TASK GOAL – In the conversation transcript below, what does Dawn Wiggins call putting up a vision board without doing the actual work to come into alignment with it?

TEXT EXTRACT –
— Start —

Andrea Knoche (:Mm-hmm.
Ozzie Osborne (:Yes.
Dawn Wiggins (:Yeah.
Karen Viesta (:aligned with your energy and vice versa. And I think that when it comes to finances, especially for women in our age bracket, we need that kind of alignment. We need to get our energy right, but we also need to be taking actions that are aligned with what we want.
Dawn Wiggins (:But what you're
referencing is spiritual bypassing, is putting up a vision board and not doing the actual work to become in alignment with the board. We can't say energetics are great, but we're ladies of a certain age and we need to be practical. That's not it. It's, you know, when people spiritually bypass and they don't do the work to really drop into their bodies and feel like, what do I actually feel about money in my body when I really focus my attention on it? What is present?
Ozzie Osborne (:Yes.
Karen Viesta (:Right.
Ozzie Osborne (:Correct.
Karen Viesta (:That's right.
Andrea Knoche (:Haha
Ozzie Osborne (:That's the embodiment.
Karen Viesta (:But you can do that work and still be making poor choices. I mean, you can be in the process of doing that work. But again, there's this very practical element of that flow of money in and money out. You've got to be aware of that flow. You've got to be working with that flow. I don't believe that it's energetics alone. I think we work in a physical world. We live in a physical world.
Dawn Wiggins (:I don't get
Karen Viesta (:So there is an energetic component, but I would argue that there is also a component of, know, sometimes we do have to rein in spending. Sometimes we do have to work on investing, making choices about where we're gonna put our money. Like I have a little bit of an issue with just the energetics alone and not acknowledging the actions that have to really support those energetics.
Junie Moon (:But where is it coming from though?
I want to just jump in and say, you know, it's, it's, I'm totally right there with you. And how I look at it is the actions a lot of times come from the beliefs that are underneath it. So, you know, we could like, it's, we're talking about money, but this goes to everything. It's like, like if we own to the cows come home and go, yes, I'm, I'm beautiful. I'm abundant. I, I have every old blah, blah, blah, blah, blah, But we don't take action. You know, nothing's going to happen.
Ozzie Osborne (:Right. It can't be one or the other.
Karen Viesta (:That's right.
Dawn Wiggins (:everything.
Ozzie Osborne (:Yeah.
Karen Viesta (:That's right.
Yep, that's right.

— End —

ENTRIES –
— Start —

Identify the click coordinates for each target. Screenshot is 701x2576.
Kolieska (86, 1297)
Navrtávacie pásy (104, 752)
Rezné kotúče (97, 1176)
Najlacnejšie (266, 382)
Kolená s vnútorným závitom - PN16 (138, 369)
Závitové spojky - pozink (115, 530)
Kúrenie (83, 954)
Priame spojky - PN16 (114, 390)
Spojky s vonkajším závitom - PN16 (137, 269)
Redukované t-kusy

— End —

OUTPUT FOR THIS TASK – Spiritual bypassing.